— start MATERIALS PROVIDED —

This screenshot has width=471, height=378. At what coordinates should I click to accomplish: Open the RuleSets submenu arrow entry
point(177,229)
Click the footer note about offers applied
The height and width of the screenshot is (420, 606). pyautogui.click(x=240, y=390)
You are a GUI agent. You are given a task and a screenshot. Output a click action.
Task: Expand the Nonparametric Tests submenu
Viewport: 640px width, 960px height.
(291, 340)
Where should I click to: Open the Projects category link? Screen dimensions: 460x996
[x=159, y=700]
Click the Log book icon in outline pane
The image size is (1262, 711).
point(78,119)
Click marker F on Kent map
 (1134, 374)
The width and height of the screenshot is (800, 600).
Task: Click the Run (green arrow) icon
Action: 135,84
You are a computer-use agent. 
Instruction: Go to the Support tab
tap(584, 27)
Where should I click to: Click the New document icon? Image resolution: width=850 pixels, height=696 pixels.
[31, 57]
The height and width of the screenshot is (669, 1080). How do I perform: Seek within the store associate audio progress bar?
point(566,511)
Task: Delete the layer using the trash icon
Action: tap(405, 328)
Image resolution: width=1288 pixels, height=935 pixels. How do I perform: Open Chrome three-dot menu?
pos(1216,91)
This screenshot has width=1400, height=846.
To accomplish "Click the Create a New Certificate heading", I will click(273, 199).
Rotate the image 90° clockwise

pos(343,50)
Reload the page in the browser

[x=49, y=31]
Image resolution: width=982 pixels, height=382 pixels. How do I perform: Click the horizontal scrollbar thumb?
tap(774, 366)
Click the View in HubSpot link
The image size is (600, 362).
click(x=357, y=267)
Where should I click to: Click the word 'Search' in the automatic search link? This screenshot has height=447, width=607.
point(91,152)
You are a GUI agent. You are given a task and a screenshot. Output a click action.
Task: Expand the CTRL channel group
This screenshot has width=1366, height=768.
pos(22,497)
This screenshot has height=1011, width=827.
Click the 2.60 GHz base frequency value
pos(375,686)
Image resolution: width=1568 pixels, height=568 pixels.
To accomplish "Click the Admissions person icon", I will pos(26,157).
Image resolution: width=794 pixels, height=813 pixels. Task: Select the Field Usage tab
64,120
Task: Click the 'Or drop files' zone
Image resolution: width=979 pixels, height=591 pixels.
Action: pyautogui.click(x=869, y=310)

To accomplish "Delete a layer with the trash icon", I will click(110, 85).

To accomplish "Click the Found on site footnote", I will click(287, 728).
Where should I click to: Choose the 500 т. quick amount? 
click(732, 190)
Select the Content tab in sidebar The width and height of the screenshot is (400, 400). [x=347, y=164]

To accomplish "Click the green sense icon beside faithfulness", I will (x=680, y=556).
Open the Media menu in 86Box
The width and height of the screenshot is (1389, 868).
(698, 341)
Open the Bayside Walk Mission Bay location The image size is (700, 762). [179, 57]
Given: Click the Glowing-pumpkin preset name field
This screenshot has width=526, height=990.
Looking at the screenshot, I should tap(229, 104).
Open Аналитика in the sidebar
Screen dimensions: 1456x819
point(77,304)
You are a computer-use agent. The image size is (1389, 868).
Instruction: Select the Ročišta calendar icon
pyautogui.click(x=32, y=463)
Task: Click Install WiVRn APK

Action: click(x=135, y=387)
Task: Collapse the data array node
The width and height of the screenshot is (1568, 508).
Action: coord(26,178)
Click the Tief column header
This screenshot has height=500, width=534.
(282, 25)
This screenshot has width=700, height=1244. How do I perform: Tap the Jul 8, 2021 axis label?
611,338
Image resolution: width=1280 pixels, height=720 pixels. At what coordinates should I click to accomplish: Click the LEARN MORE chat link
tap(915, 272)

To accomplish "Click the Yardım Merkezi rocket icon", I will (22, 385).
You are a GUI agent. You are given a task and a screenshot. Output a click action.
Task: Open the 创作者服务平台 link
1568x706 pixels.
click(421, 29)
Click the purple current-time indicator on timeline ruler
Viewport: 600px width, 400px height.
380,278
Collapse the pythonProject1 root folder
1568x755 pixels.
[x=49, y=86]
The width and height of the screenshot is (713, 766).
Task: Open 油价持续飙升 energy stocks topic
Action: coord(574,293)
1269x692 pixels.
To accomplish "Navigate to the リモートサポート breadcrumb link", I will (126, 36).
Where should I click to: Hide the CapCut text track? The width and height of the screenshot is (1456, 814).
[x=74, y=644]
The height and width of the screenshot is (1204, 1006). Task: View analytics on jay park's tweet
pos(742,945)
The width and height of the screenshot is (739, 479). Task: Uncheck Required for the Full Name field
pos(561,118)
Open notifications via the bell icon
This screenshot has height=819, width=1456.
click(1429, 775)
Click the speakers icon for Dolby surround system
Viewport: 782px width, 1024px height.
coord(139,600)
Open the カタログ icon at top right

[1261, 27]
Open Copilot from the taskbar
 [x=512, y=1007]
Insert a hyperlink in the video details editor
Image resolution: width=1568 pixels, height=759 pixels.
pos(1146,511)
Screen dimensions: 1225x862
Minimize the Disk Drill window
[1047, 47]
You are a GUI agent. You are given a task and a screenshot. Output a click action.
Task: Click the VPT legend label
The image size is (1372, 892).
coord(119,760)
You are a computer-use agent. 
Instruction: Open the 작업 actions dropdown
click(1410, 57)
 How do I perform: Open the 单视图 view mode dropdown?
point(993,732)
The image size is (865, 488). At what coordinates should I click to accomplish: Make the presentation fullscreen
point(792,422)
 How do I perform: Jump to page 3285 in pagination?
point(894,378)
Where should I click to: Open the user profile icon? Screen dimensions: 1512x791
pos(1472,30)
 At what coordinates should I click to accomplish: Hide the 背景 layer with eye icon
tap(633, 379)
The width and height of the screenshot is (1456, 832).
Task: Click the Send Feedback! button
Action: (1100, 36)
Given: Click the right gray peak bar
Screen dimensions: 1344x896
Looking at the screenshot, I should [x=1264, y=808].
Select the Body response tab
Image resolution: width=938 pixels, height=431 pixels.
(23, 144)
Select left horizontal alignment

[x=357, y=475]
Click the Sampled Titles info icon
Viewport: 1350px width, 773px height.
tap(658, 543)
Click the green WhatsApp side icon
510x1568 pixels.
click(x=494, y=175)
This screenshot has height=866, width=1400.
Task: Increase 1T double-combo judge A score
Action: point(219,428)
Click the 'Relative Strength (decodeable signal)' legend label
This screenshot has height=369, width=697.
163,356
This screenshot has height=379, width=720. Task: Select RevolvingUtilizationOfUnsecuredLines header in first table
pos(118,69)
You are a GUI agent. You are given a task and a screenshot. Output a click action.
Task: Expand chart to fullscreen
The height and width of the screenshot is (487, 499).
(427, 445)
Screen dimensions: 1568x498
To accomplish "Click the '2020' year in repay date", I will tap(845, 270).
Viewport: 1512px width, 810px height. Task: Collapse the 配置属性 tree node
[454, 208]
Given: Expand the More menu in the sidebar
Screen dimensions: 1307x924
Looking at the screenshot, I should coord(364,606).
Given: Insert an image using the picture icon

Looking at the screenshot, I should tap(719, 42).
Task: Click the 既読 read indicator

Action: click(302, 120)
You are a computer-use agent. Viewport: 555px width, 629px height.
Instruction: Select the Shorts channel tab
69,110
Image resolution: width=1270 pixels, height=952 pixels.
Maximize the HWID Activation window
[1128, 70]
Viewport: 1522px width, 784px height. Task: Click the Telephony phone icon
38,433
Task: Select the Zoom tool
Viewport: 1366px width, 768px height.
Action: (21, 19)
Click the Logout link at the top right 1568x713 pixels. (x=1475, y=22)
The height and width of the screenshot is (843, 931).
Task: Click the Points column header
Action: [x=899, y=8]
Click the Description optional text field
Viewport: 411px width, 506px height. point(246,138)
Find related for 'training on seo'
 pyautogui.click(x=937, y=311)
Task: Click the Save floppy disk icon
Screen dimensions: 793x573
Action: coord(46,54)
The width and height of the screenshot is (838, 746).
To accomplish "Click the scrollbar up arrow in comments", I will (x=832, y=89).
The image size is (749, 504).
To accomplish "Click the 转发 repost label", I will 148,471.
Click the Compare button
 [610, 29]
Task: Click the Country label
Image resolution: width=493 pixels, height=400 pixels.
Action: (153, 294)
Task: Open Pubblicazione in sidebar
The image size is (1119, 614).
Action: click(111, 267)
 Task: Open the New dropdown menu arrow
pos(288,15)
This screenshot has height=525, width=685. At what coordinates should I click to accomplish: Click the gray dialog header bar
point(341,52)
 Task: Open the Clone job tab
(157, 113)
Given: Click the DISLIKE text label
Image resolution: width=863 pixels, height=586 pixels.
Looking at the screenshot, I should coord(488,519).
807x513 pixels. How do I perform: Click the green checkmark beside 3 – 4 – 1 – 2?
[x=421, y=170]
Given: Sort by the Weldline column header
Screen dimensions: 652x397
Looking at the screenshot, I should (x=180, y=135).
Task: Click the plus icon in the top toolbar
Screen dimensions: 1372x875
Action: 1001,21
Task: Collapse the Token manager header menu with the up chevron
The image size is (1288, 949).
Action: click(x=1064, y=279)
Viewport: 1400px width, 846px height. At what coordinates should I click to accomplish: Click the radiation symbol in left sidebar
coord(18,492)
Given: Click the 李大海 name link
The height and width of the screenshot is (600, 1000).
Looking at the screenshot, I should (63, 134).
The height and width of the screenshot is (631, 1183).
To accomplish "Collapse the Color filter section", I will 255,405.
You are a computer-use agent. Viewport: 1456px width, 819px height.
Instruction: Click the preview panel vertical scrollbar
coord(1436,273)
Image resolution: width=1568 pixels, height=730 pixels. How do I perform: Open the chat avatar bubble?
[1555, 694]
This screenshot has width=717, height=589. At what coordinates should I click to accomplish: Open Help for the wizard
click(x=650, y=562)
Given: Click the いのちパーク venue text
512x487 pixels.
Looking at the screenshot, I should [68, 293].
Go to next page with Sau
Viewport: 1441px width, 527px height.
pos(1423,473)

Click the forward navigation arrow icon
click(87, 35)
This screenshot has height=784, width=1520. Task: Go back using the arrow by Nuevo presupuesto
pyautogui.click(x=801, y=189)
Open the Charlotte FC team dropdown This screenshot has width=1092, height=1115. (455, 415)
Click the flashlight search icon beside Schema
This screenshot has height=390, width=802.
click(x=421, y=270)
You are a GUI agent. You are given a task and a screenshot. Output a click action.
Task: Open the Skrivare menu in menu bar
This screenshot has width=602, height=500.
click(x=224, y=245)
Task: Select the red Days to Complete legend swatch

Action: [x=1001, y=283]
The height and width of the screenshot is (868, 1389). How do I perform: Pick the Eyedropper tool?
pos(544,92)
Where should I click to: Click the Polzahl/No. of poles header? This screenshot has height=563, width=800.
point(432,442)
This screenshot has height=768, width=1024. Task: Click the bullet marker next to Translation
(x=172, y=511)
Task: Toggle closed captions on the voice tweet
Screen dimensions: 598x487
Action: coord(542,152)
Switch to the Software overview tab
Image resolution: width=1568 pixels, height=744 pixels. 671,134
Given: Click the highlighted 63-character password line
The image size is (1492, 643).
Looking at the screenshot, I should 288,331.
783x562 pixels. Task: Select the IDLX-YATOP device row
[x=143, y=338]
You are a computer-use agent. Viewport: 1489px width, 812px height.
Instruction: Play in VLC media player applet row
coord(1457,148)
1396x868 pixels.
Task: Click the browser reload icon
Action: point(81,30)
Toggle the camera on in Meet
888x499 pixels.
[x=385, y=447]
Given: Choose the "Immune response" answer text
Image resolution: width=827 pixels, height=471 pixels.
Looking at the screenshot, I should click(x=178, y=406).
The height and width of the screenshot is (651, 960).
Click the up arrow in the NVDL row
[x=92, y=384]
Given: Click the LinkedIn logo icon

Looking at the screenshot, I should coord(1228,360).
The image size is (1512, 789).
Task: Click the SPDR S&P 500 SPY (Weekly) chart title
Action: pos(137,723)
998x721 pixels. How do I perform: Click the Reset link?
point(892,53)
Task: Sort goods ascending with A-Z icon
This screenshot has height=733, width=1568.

— end MATERIALS PROVIDED —

DIRECTION:
Rewrite the records from the line containing "Go to next page with Sau" up to and including the line containing "Action: [x=1001, y=283]" as a numbered list, omitting blank lines.

ANSWER TO THE EXERCISE:
1. Go to next page with Sau
2. Viewport: 1441px width, 527px height.
3. pos(1423,473)
4. Click the forward navigation arrow icon
5. click(87, 35)
6. This screenshot has height=784, width=1520. Task: Go back using the arrow by Nuevo presupuesto
7. pyautogui.click(x=801, y=189)
8. Open the Charlotte FC team dropdown This screenshot has width=1092, height=1115. (455, 415)
9. Click the flashlight search icon beside Schema
10. This screenshot has height=390, width=802.
11. click(x=421, y=270)
12. You are a GUI agent. You are given a task and a screenshot. Output a click action.
13. Task: Open the Skrivare menu in menu bar
14. This screenshot has width=602, height=500.
15. click(x=224, y=245)
16. Task: Select the red Days to Complete legend swatch
17. Action: [x=1001, y=283]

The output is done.